• _Directions_: Reproduce the line containing "How do I perform: Click the green plus" and every line after it through the end of the records. Include nothing else.

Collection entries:
____
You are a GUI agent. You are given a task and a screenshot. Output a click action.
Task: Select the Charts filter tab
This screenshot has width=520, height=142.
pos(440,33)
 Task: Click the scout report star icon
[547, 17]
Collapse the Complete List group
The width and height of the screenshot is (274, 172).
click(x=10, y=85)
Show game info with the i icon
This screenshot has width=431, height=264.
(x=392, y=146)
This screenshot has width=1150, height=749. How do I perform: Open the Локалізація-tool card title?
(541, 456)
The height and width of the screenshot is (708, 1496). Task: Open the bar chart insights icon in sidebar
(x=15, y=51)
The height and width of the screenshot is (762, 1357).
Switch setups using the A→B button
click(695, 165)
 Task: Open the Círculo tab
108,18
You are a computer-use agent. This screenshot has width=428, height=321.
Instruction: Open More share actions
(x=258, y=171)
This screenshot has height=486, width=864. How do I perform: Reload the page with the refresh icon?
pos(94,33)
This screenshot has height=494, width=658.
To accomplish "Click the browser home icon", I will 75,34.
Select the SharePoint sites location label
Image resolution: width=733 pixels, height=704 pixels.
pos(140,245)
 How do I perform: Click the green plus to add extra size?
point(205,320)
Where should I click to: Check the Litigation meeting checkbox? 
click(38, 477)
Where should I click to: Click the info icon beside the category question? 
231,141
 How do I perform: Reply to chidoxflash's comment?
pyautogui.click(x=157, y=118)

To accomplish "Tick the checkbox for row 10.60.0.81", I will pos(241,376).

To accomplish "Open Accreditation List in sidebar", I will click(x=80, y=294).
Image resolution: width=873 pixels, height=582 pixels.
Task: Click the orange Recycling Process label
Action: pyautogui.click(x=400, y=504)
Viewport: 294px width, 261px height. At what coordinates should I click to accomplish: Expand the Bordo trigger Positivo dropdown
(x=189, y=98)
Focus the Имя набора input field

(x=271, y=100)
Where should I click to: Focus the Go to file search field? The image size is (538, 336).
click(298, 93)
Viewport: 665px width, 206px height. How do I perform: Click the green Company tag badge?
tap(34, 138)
____
• _Response_:
 How do I perform: Click the green plus to add extra size?
point(205,320)
Where should I click to: Check the Litigation meeting checkbox? 
click(38, 477)
Where should I click to: Click the info icon beside the category question? 
231,141
 How do I perform: Reply to chidoxflash's comment?
pyautogui.click(x=157, y=118)

To accomplish "Tick the checkbox for row 10.60.0.81", I will pos(241,376).

To accomplish "Open Accreditation List in sidebar", I will click(x=80, y=294).
Image resolution: width=873 pixels, height=582 pixels.
Task: Click the orange Recycling Process label
Action: pyautogui.click(x=400, y=504)
Viewport: 294px width, 261px height. At what coordinates should I click to accomplish: Expand the Bordo trigger Positivo dropdown
(x=189, y=98)
Focus the Имя набора input field

(x=271, y=100)
Where should I click to: Focus the Go to file search field? The image size is (538, 336).
click(298, 93)
Viewport: 665px width, 206px height. How do I perform: Click the green Company tag badge?
tap(34, 138)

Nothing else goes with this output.